### [Exercise instructions]
Name every restaurant that the text about Los Angeles restaurant closures says has closed or announced its end.

### [Quoted passage]
Curtis Stone’s neo-steak house Gwen, Ricardo Zarate’s Peruvian spot Rosaline, Michael Mina’s global flavors concept Mother Tongue: These are just some of L.A.’s high-profile restaurant closures in recent months. Historic landmark Cole’s — the purported inventor of the French dip sandwich — which first opened in 1908 in downtown L.A., likewise announced its own end.
In this century’s first two decades, the city had become America’s most relevant and talked-about dining capital — fueled by affordable commercial rents, innovative talent and its access to choice ingredients from local purveyors. Post-pandemic, it’s suffering from an unending gastro-crisis.
Patronage has dropped. OpenTable shared internal data with THR showing a 5 percent fall at local dining rooms through the first eight months of 2025 over the preceding year across the L.A. metro area. This itself wipes out the margins for many full-service sit-down restaurants.
Yet the problems are broader. Social trends, external impacts and hidden economic pressures are playing their own roles. “It has been a difficult run for L.A. restaurants,” explains Pablo Rivero, CEO of competing reservation platforms Resy and Tock. “Even in the best of times, these businesses operate on tight margins — any disruption can shake the foundation, and L.A. has had a wave of them.”

### [Input data]
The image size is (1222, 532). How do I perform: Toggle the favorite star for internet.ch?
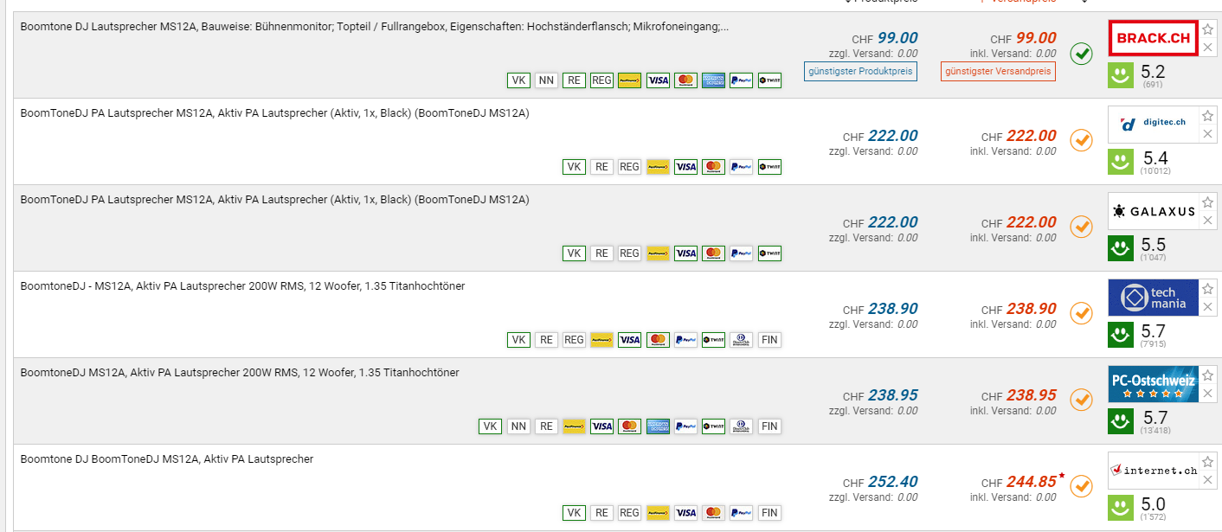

### [Result of the task]
Gwen, Rosaline, Mother Tongue, Cole's